■ **Problem description**
Output the entries below word for word, leaving out the pictures.

(Collection entries)

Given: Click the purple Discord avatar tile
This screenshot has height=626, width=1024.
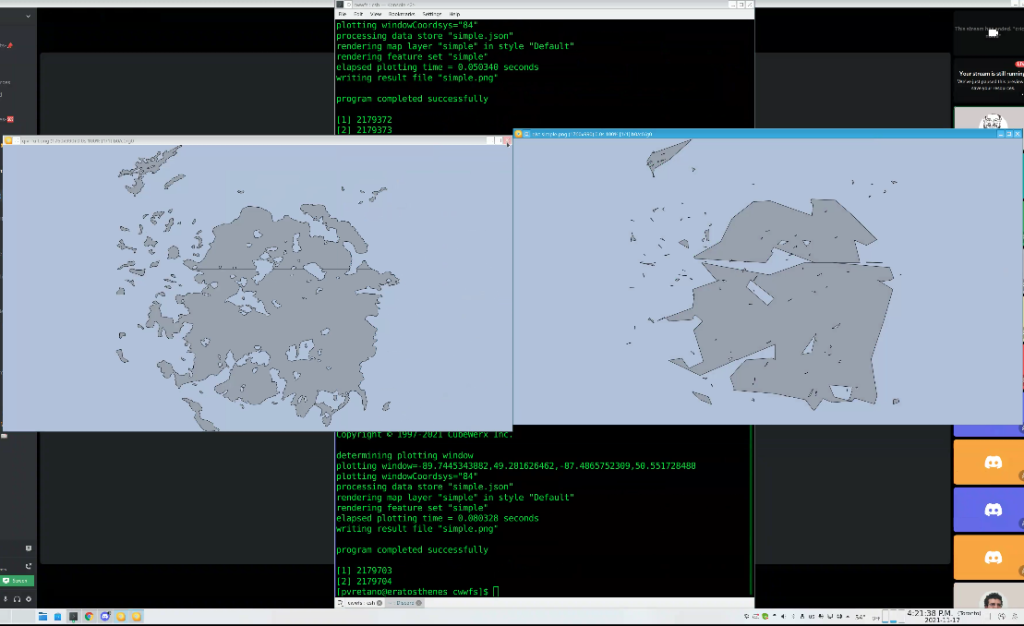Looking at the screenshot, I should coord(992,510).
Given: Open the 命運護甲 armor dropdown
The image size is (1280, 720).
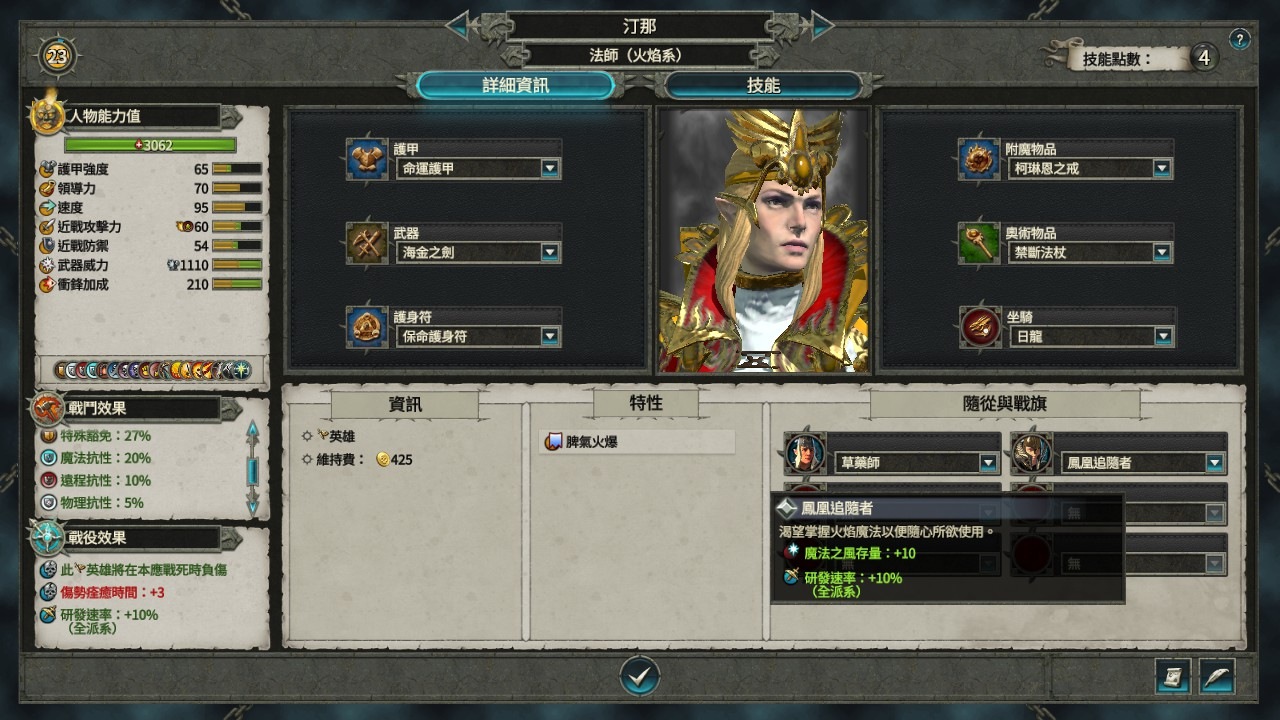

■ **Exercise result**
Given: Click the purple Discord avatar tile
This screenshot has height=626, width=1024.
Looking at the screenshot, I should coord(992,510).
Given: Open the 命運護甲 armor dropdown
The image size is (1280, 720).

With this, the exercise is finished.